Sunday, March 4, 2012

The public relations of linguistics

This is a post that I've been bouncing around for a while. I still don't think I'll be able to get everything down that I want to say, but I need to give it a go or it'll never happen.

Basically, the field of linguistics needs seriously help in the public relations front. And I am certainly no angel when it comes to this....

But, the sad truth is that linguistics are sitting on topics that absolutely fascinate people. When I take the time to REALLY start talking to people about language, I find versions of the same questions that perplex linguistics today. People are generally fascinated by language in all of its aspects.

Yet, in the public eye, most of the discussion is not about language as linguists see it. Rather, the public view is that language is mere communication. That language is nothing that special (i.e., dogs have it too). Or that language is just that hodgepodge of rules and exceptions taught in sixth grade and preached by the mavens slowly slipping to hell in a hand-basket.

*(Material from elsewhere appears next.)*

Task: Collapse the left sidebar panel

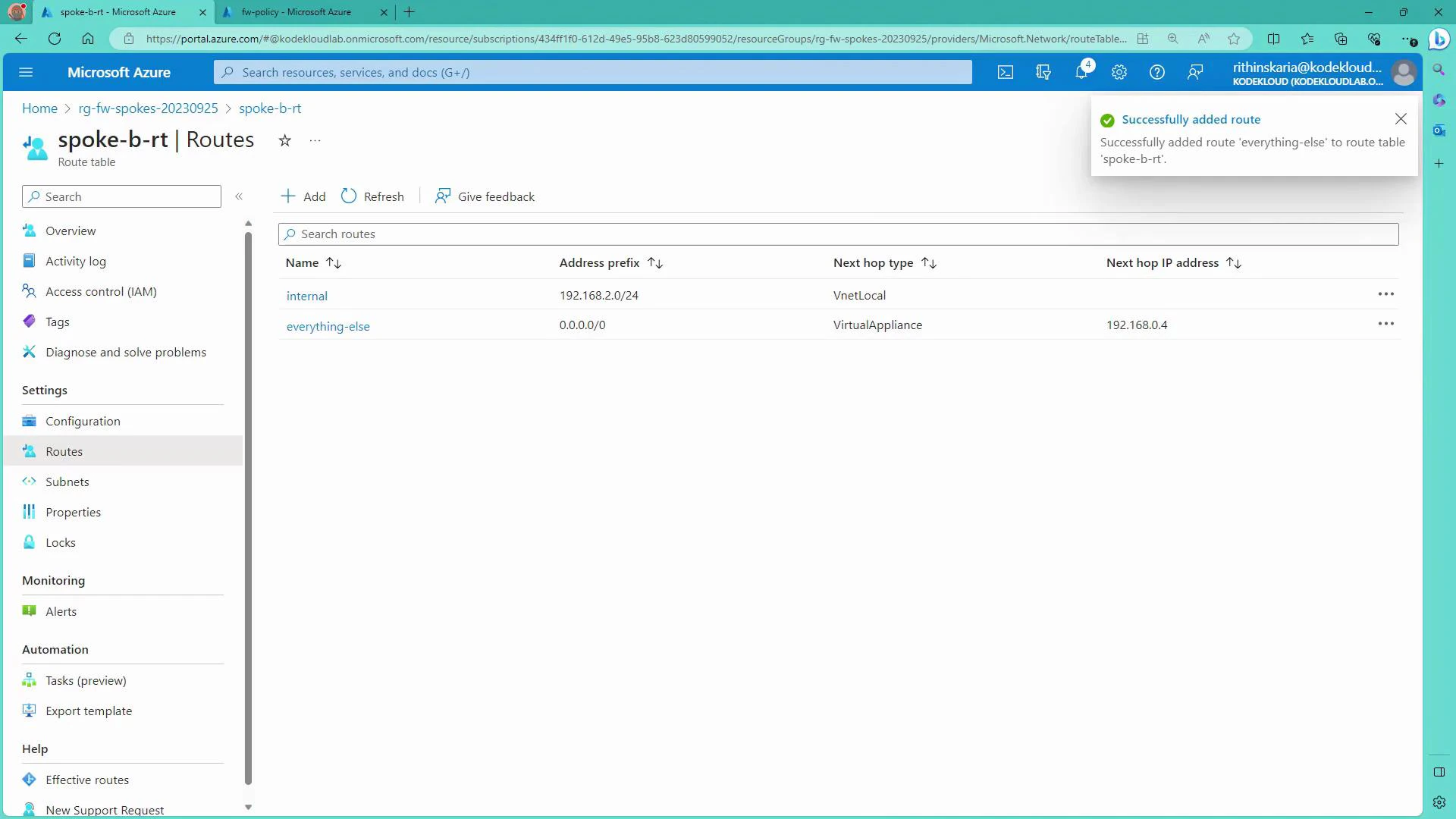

This is obviously a problem.

The bigger problem is that it seeps well beyond the public but into institutions of higher learning and scholarly research. Even among the highly educated, basic knowledge of linguistics is uncommon. This hurts the field in too many ways to count (funding, general institutional support, etc.).

But it doesn't need to be this way. Linguists are sitting on a gold mine, we just need to start mining.

To me, the key is a refocus on undergraduate education (perhaps with some of the wiser, more press-enabled folks working that angle). Linguistics departments need to find ways to make survey courses the types of courses that students want to take and the types of courses that will stick with students. There's obviously a lot there: there is a wealth of potential materials in popular culture that is just waiting to be mined.

Obviously, sci-fi and fantasy languages are an easy place to start. But even there, there little in terms of useful course materials. Heidi Harley's collection of the Simpson's linguistics humor is another underutilized resource (http://heideas.blogspot.com/2009/03/beyond-beyond-beyond-beyond-beyond.html).Among many other options. The key is that we need to be creative.

Such attempts would of course increase the majors. But that's not the ultimate goal necessarily. We don't need to triple the size of the field. Rather, we need the public and the future university administrators looking at linguistics from anywhere but a place of ignorance.